MongoDB Basics
MongoDB is a document-oriented NoSQL database that stores data in flexible, JSON-like documents. Instead of tables and rows, you work with collections and documents — a model that maps naturally to objects in JavaScript, Python, and other application languages.
Why MongoDB?
| Relational (SQL) | MongoDB (Document) |
|---|---|
| Tables with fixed schema | Collections with flexible documents |
| JOIN across tables | Embed related data or reference by ID |
| Vertical scaling emphasis | Horizontal sharding built-in |
| SQL query language | MongoDB Query API / MQL |
MongoDB excels when your data structure evolves frequently, when you need to scale writes horizontally, or when documents map 1:1 to application objects.
BSON — Binary JSON
MongoDB stores documents in BSON (Binary JSON):
- Extends JSON with additional types:
Date,ObjectId,Binary,Decimal128,Regex - Binary encoding is faster to parse than text JSON
- Field order is preserved in documents
Example document (shown as JSON for readability):
{
"_id": ObjectId("507f1f77bcf86cd799439011"),
"name": "Alice Chen",
"email": "[email protected]",
"tags": ["developer", "mongodb"],
"address": {
"city": "Seattle",
"country": "US"
},
"createdAt": ISODate("2024-06-13T10:00:00Z"),
"balance": NumberDecimal("1250.50")
}
The _id field is the primary key — MongoDB auto-generates an ObjectId if you omit it.
Common BSON Types
| Type | Example | Notes |
|---|---|---|
| String | "hello" |
UTF-8 |
| Int32/Int64 | NumberInt(42) |
Use Int64 for large counters |
| Double | 3.14 |
Default for floating point |
| Decimal128 | NumberDecimal("19.99") |
Financial calculations |
| Date | ISODate("2024-01-01") |
UTC stored internally |
| ObjectId | ObjectId("...") |
12-byte unique identifier |
| Array | [1, 2, 3] |
Ordered, typed elements |
| Object | { a: 1 } |
Nested documents |
Architecture Hierarchy
MongoDB Server (mongod)
└── Database (e.g., "shop")
└── Collection (e.g., "products")
└── Document { ... }
└── Document { ... }
└── Collection (e.g., "orders")
└── Document { ... }
- Database — namespace container; use one database per application (typically)
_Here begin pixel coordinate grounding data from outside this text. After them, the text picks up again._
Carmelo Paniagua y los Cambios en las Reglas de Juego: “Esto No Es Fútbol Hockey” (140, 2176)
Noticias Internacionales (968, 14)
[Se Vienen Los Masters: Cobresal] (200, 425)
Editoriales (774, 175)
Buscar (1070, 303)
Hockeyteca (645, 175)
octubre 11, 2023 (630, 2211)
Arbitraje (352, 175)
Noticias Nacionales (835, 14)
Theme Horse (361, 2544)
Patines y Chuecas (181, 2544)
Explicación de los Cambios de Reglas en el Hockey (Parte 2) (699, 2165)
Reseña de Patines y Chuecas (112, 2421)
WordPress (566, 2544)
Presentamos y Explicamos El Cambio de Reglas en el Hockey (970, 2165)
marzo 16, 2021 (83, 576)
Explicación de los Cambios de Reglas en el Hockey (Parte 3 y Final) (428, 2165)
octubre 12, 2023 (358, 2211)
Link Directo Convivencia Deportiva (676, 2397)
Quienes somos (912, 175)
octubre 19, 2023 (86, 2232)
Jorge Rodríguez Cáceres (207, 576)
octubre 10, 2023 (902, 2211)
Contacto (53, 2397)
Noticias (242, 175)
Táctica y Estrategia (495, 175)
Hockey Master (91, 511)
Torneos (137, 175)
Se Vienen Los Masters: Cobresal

- Collection — group of documents (like a table, but schema-flexible)
- Document — single record, max 16 MB
Connecting with mongosh
# Install and start MongoDB, then connect
mongosh
# Or connect to a remote instance
mongosh "mongodb://user:pass@host:27017/shop?authSource=admin"
# Connection string with replica set
mongosh "mongodb://host1,host2,host3/shop?replicaSet=rs0"
Essential Shell Commands
// List all databases
show dbs
// Switch to (or create) a database
use shop
// Insert a document — creates collection implicitly
db.products.insertOne({
name: "Wireless Mouse",
price: NumberDecimal("29.99"),
category: "electronics",
inStock: true,
createdAt: new Date()
})
// List collections in current database
show collections
// Query documents
db.products.find()
db.products.find({ category: "electronics" })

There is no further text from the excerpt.